Haiti: Literature, Landscape, History
HONR 300A: Humanities Seminar, Dr. Marnie McInnes
This Honor Scholar seminar focuses on the fascinating and troubled country of Haiti as seen through the eyes of writers (both Haitian writers and outsiders), historians, and journalists. The topic, which combines a study of literature and the environment, is an ambitious one. But fiction set in Haiti and nonfiction studies of the country tend to be beautifully written and full of passion, making the study of Haiti's political and environmental disasters a strange kind of pleasure. We will read novels, essays, and short stories, watch a few films, and study Haitian visual art and photography in an attempt to decipher Haitians' relationship to their country after centuries of plantation slavery and postcolonial misrule.
Consciousness: the unsolved mystery
HONR 300B: Science Seminar, Dr. Bruce Serlin
Can one question their own consciousness? Are you more than billions of neurons talking to each other chemically and how does this chatter produce the world as you know it? Science is making some headway toward understanding how neuronal activity and consciousness are related. However, as we learn more, more questions arise. What is the distinction between conscious thought and unconscious thought? When does a human become self-aware and is there a hallmark for consciousness? How does being sentient influence how we act toward each other, and how we interact with other species? We will be examining readings from an array of disciplines to try to gain a better understanding of how the three-pound universe inside your skull operates, how much control “you” have over how you make decisions, and how easily it is to fool oneself. We will look at evidence for whether other species also possess consciousness and study some of the consequences of possessing this “gift”. The aim is to provide you with an array of information that will help you understand what makes you you.
Unsolved Colonial Mysteries
HONR 300Ca: Social Science Seminar, Dr. David Gellman
What caused the infamous Salem witchcraft trials? How did the “lost colony” get lost? Did Pocahontas save John Smith, and if so, why? Were pirates freedom-loving egalitarians or ruthless vagabonds? How did African slavery become permanent and pervasive in Virginia? What were the Pilgrims really like? Could Indians ever have regained the upper hand in New England? Focusing primarily on England’s seventeenth-century North American colonies, the course will probe some of early American history’s most enduring and intriguing questions. Underlying all these questions will be an even more basic one: What was it like to be alive—as a man, woman, or child, Indian, African, or European—in a new world of conquest, community-building, and dramatic social upheaval?
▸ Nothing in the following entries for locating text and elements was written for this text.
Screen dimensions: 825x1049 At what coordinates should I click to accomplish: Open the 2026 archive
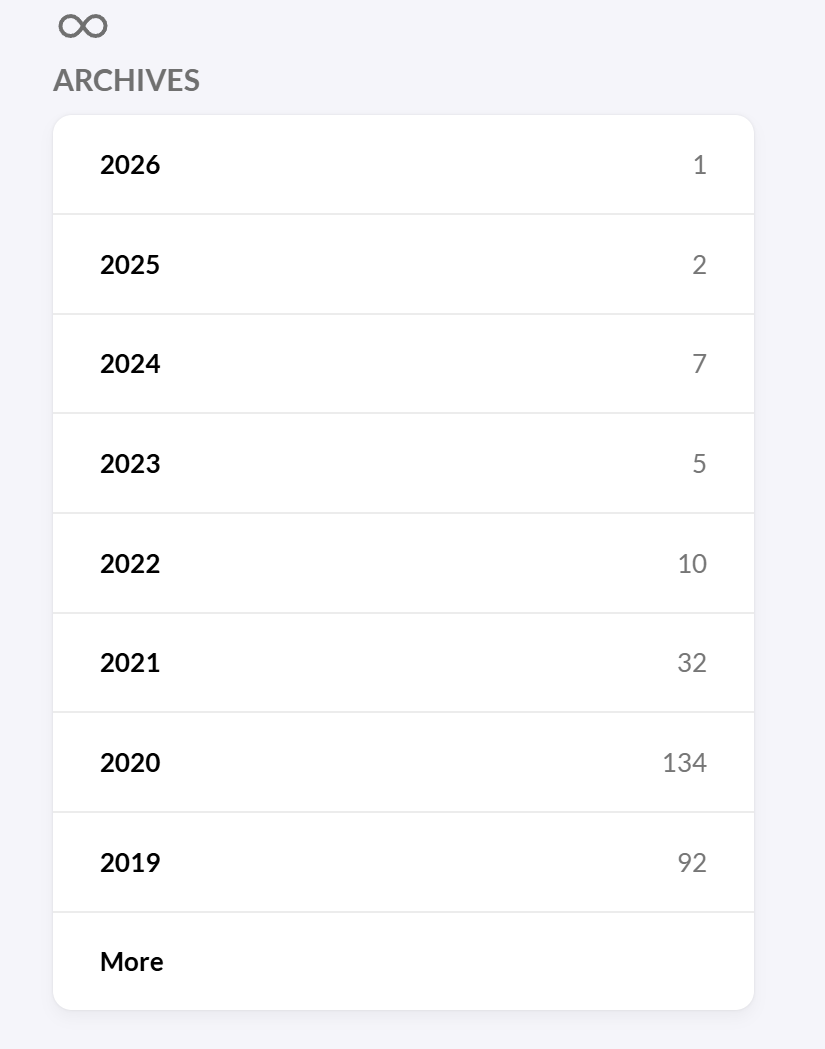130,165
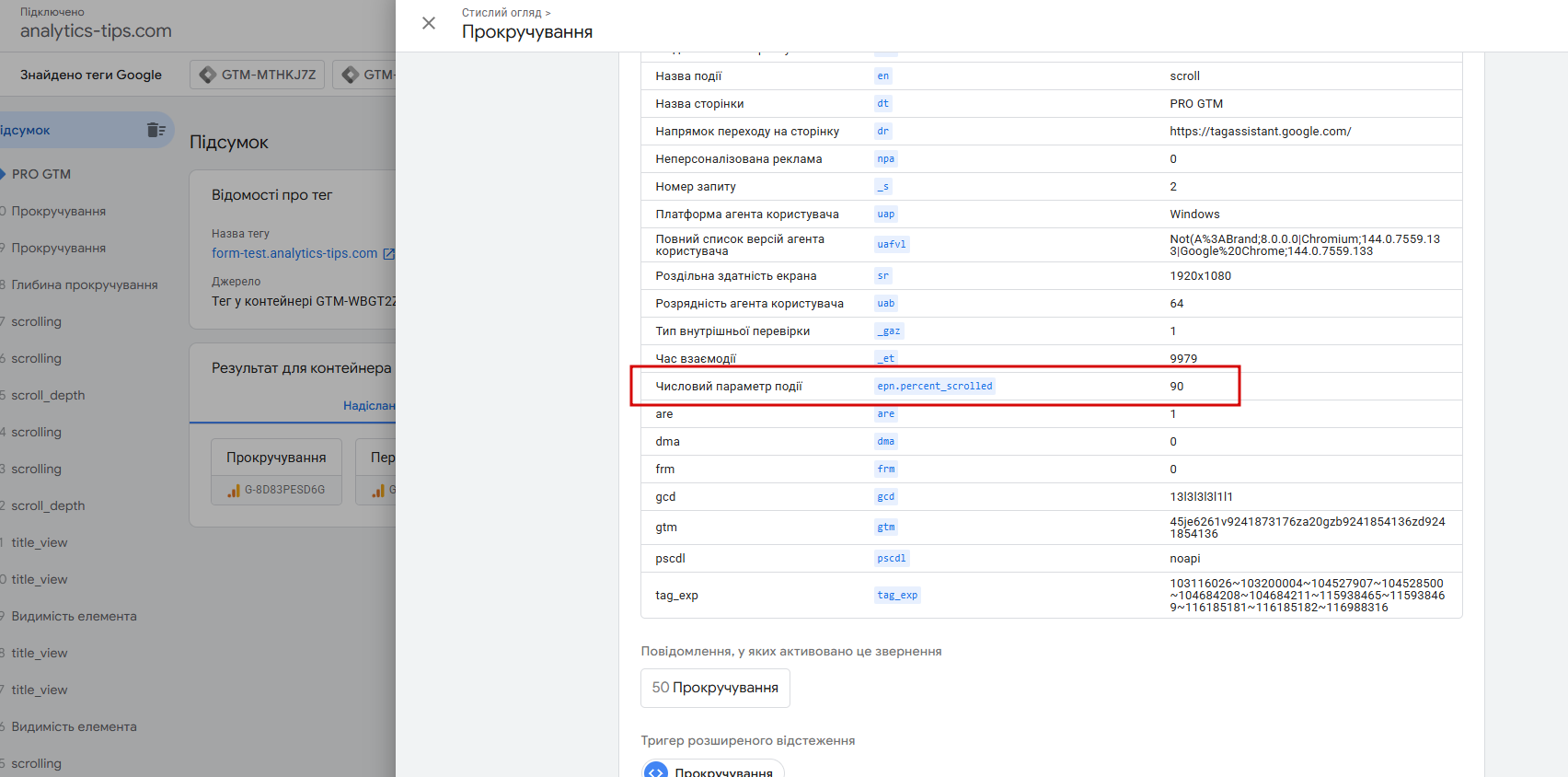Click the Google Analytics icon beside G-8D83PESD6G
This screenshot has height=777, width=1568.
(234, 491)
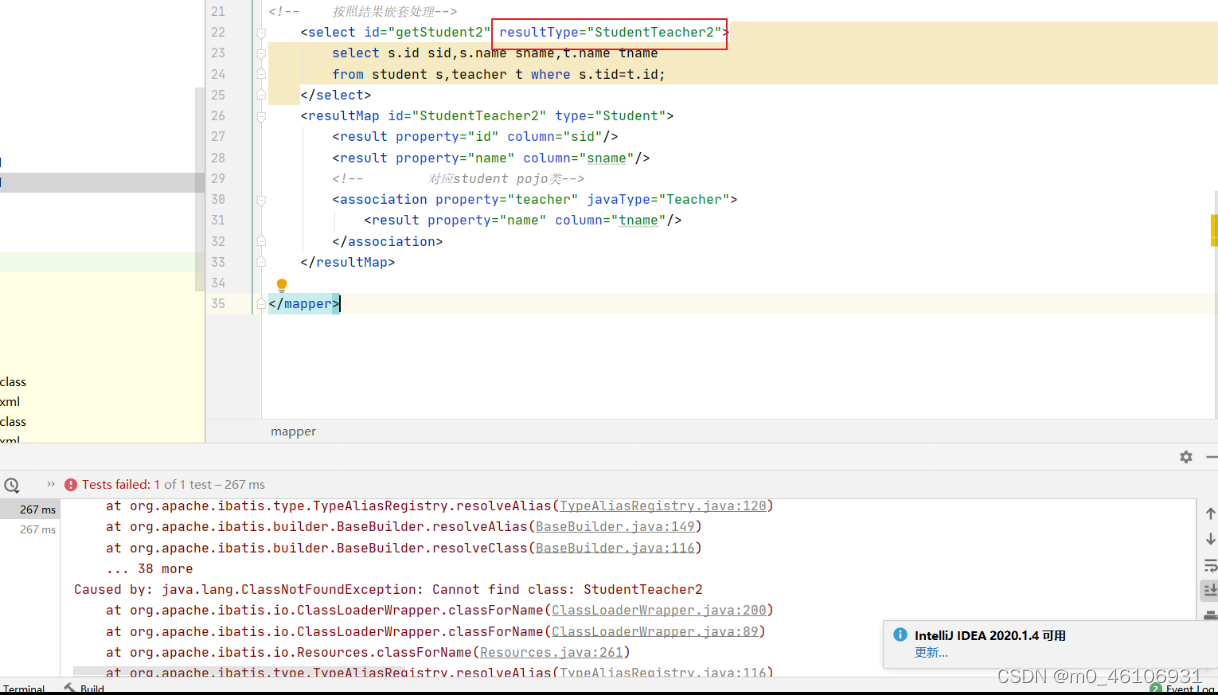1218x695 pixels.
Task: Open the test history clock icon
Action: click(x=12, y=484)
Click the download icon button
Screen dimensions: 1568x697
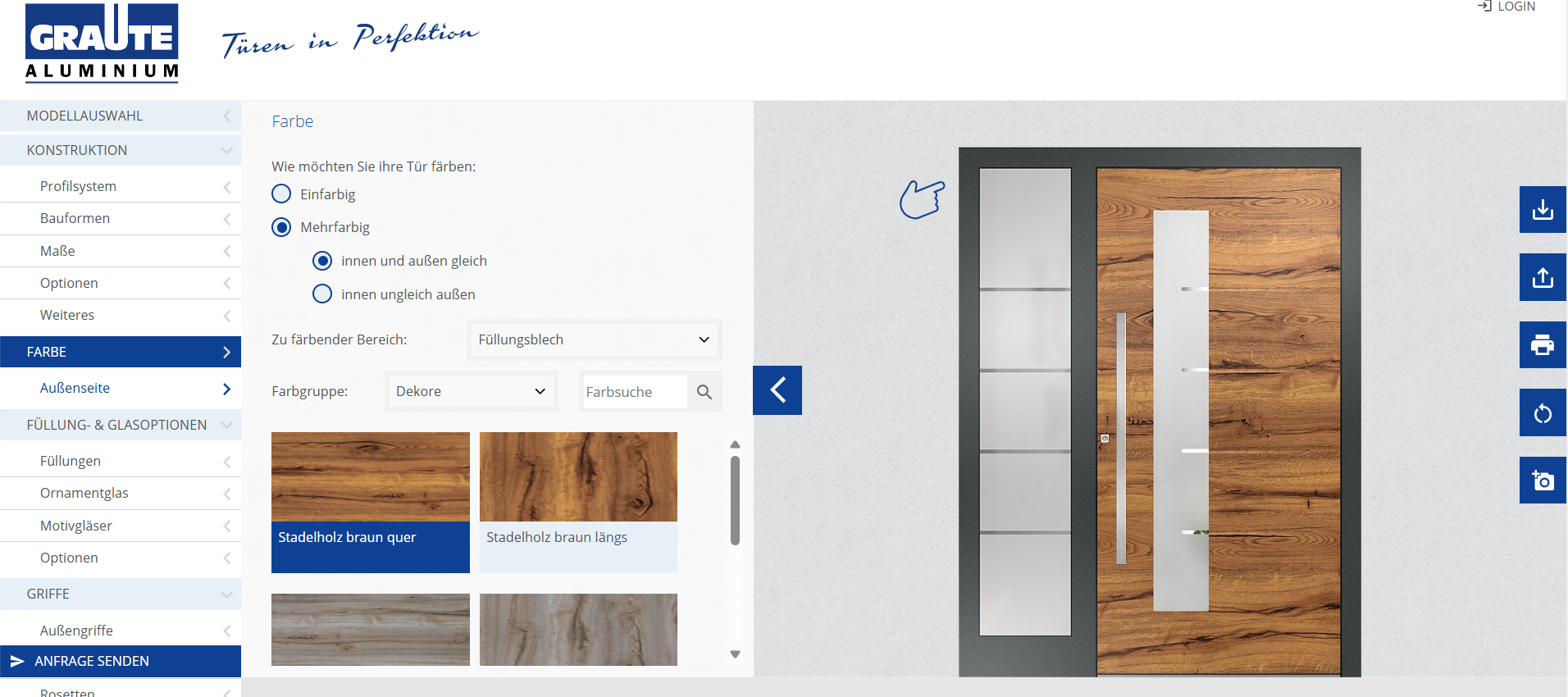pos(1542,210)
African Nationalism, 1890-2013
HONR 300Cb: Social Science Seminar, Dr. Mac Dixon-Fyle
How did Africa come to be so comprehensively subjugated by the West as a continent of "inferior peoples" in the 19th and 20th centuries? How did Europe come by such audacious might? What weaknesses in Africa's precolonial structures enabled this emasculation? What was it that allowed some African groups to resist the imperial onslaught, and with what consequences? And how did Africa transcend her domination to reclaim lost sovereignty in the 20th century? This course reviews the dynamic of historical change in the nationalist arena as Africa succumbs to Imperialism in the 19th century, endures colonialism into the mid to late 20th century, and fashions a response to reclaim lost sovereignty in the socio-economic and political realms in the last six decades of her evolution. Using a comparative frame that will address nationalist efforts on other continents, the course will examine the peculiarities of the European intervention on the African continent, the personnel and methodology of proto-nationalist and nationalist resistance, and the imperative of sustaining a nationalist consciousness to meet contemporary challenges of nation-building.